Stored data entries
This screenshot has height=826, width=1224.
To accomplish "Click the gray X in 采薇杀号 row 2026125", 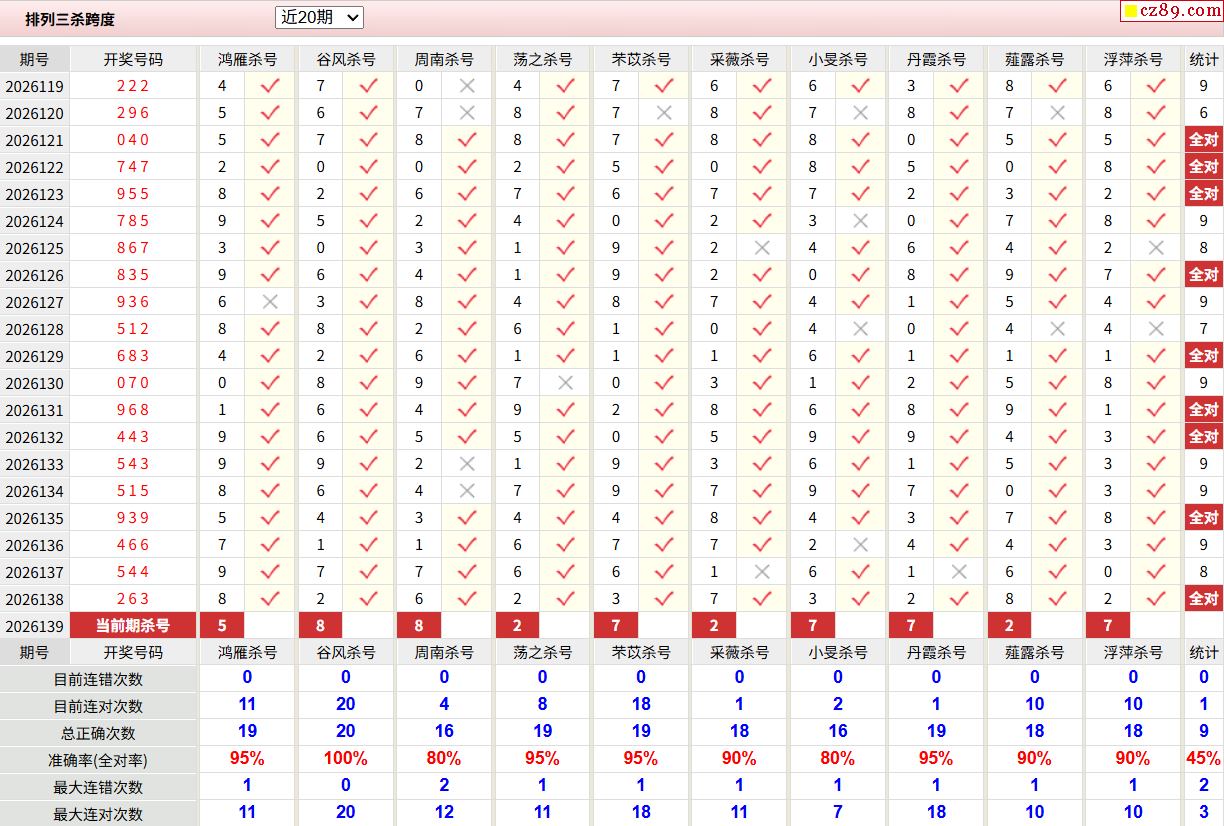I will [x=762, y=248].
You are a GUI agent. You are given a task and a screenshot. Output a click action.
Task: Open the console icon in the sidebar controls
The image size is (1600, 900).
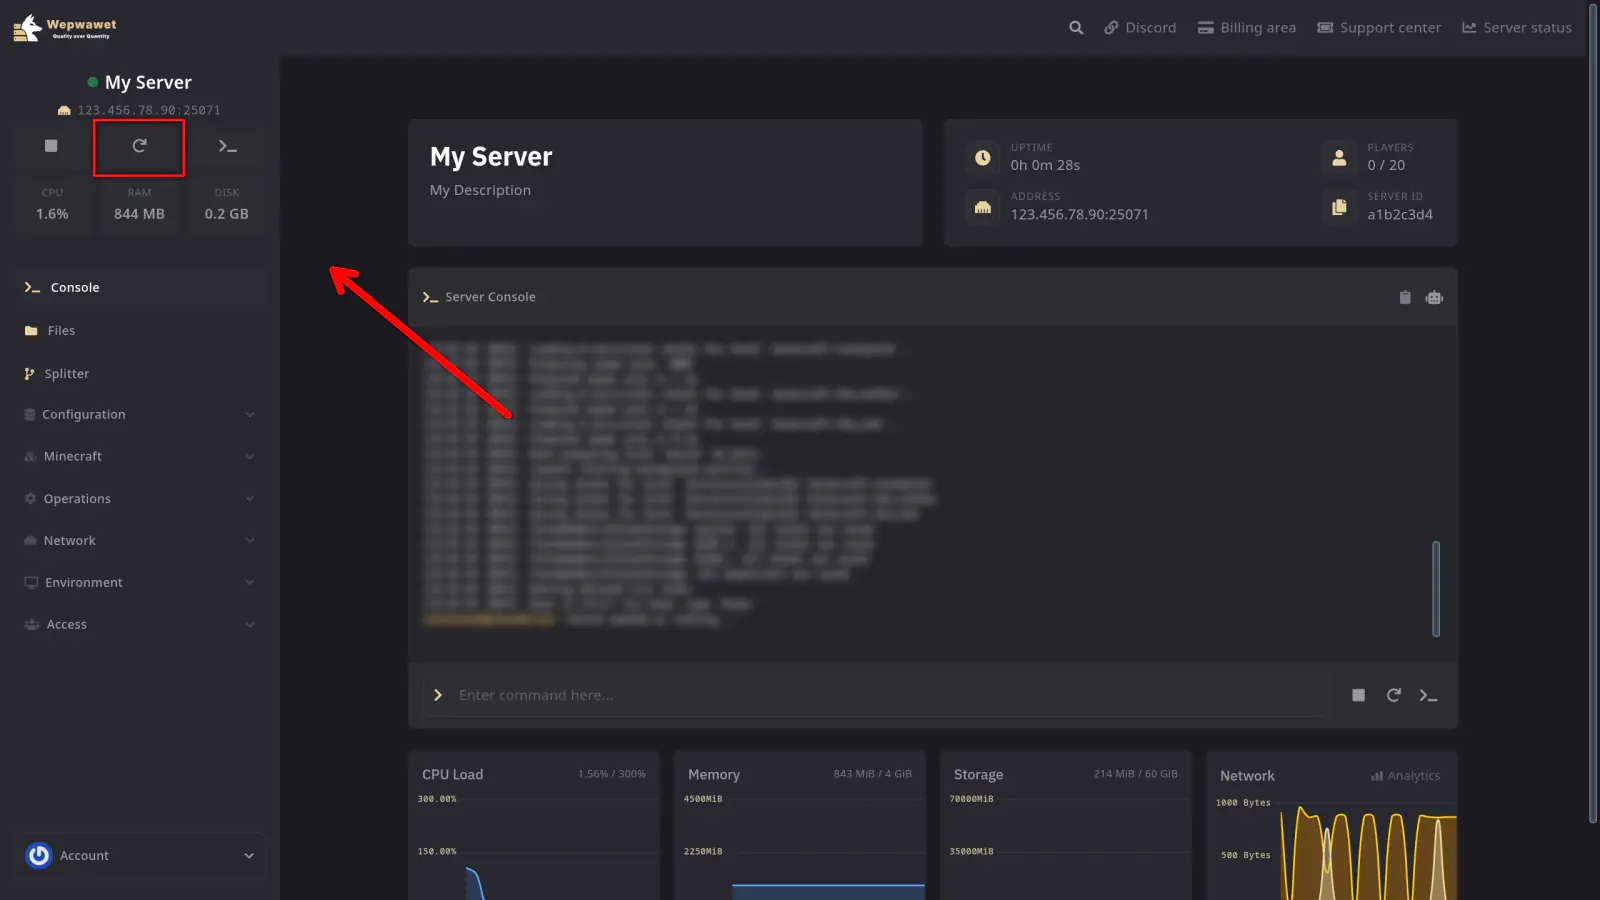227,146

- _PROBLEM DETAILS_
Repeat the entries word for word, starting at the line that contains "You are a GUI" and ending at the end of the entries. Leave the pictures out of your answer.

- _WRITTEN ANSWER_
You are a GUI agent. You are given a task and a screenshot. Output a click action.
Task: Open the console icon in the sidebar controls
The image size is (1600, 900).
227,146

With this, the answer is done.